A two-door ‘solution’, for security?

IF security is a consideration – and why wouldn’t it be? – in the design of apartment blocks, then, inspired by examples especially on the continent, a two-door ‘solution’ is worth exploring.
For a rectangular block along the length of a street – perhaps set back from the pavement, with a deep moat surrounding it, offering a glimpse of an underground car park? – it could be simply two entrance doors, the outer one leading to a vestibule (which might accommodate letter boxes) and then to an inner door.
Then again, a series of apartment blocks in the Danish capital of Copenhagen, offers a variation on the theme.
These blocks (main picture, and below – peeking through the gate) are set perpendicular to the street (actually, a public footpath, by the city’s lakes), with the gaps between them creating a garden / seating / storage space. And it is between the gable ends of two blocks where the first secure entrance is to be found (the second one being the main door to the block itself).
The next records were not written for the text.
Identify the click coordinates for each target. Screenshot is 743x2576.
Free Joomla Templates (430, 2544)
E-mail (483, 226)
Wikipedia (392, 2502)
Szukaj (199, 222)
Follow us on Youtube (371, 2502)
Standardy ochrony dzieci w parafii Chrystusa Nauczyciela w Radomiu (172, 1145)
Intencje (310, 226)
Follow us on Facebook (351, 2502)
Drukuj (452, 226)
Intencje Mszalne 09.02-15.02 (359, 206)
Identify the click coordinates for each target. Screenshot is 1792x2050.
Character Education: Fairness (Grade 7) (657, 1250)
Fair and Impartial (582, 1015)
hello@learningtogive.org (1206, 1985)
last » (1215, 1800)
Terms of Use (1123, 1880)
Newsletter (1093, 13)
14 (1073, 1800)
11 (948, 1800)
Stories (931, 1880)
Moving south, to many locations in, for instance, Spain and Italy, there is the street-sitting apartment block, access to which is via a gated courtyard (the second secure entrance being the main door access from the courtyard). In many places, the courtyard doubles as a green oasis of calm.
These days, gates and doors can be opened and closed not with a metallic key but a digital key fob, which can be ‘switched off’ as required (say when a resident moves on) and is less easy to duplicate than a piece of ironmongery.